**Text:**
☆ ☆ ☆
Form 8-K

 

 

UNITED STATES

SECURITIES AND EXCHANGE COMMISSION

Washington, D.C. 20549

 

 

FORM 8-K

 

 

CURRENT REPORT

Pursuant to Section 13 or 15(d) of the

Securities Exchange Act of 1934

Date of Report (date of earliest event reported): July 26, 2010

 

 

 

LOGO

Boyd Gaming Corporation

(Exact Name of Registrant as Specified in its Charter)

 

 

 

Nevada   001-12882   88-0242733

(State of Other Jurisdiction

of Incorporation)

 

(Commission

File Number)

 

(I.R.S. Employer

Identification Number)

3883 Howard Hughes Parkway, Ninth Floor

Las Vegas, Nevada 89169

(Address of Principal Executive Offices, Including Zip Code)

(702) 792-7200

(Registrant’s Telephone Number, Including Area Code)

(Former Name or Former Address, if Changed Since Last Report)

 

 

Check the appropriate box below if the Form 8-K filing is intended to simultaneously satisfy the filing obligation of the registrant under any of the following provisions:

 

  ¨ Written communications pursuant to Rule 425 under the Securities Act (17 CFR 230.425)

 

  ¨ Soliciting material pursuant to Rule 14a-12 under the Exchange Act (17 CFR 240.14a-12)

 

  ¨ Pre-commencement communications pursuant to Rule 14d-2(b) under the Exchange Act (17 CFR 240.14d-2(b))
☆ ☆ ☆
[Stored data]

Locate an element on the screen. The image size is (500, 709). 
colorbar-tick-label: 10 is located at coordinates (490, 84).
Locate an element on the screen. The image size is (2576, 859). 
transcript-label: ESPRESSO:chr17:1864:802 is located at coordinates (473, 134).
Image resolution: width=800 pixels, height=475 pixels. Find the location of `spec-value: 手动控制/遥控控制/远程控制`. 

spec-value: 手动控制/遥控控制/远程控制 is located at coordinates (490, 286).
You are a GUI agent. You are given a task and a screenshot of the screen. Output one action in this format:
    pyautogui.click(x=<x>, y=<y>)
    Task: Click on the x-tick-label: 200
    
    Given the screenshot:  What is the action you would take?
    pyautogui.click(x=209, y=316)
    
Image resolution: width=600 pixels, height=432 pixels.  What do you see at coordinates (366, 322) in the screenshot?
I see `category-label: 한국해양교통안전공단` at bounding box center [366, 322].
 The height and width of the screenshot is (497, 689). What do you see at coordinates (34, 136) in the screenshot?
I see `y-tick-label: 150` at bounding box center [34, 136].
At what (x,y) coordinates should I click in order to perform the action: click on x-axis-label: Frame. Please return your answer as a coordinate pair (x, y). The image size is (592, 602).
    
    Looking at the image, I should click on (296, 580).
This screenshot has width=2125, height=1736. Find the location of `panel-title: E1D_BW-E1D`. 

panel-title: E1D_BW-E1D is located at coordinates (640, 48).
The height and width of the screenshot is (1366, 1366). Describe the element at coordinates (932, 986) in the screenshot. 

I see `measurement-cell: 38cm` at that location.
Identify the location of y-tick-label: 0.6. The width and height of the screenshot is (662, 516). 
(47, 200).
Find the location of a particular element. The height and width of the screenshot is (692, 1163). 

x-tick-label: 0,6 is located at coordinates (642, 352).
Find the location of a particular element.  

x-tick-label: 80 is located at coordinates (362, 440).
☆ ☆ ☆
**Work instructions:**
(a) Repeat the Form 8-K word for word, everything from "(Registrant’s Telephone Number, Including" down to "(17 CFR 230.425)".
(b) Restate more briefly the paragraph of the Form 8-K beginning "Check the appropriate box below", keeping its main facts.
(c) What date does the Form 8-K give as the date of the earliest event reported?
The stored data is unrelated to the Form 8-K and should be kept apart from it.

**Responses by task:**
(a)
(Registrant’s Telephone Number, Including Area Code)

(Former Name or Former Address, if Changed Since Last Report)

 

 

Check the appropriate box below if the Form 8-K filing is intended to simultaneously satisfy the filing obligation of the registrant under any of the following provisions:

 

  ¨ Written communications pursuant to Rule 425 under the Securities Act (17 CFR 230.425)

(b) Mark the matching box if this Form 8-K filing is also meant to meet the registrant's filing obligation under any of the listed provisions.

(c) July 26, 2010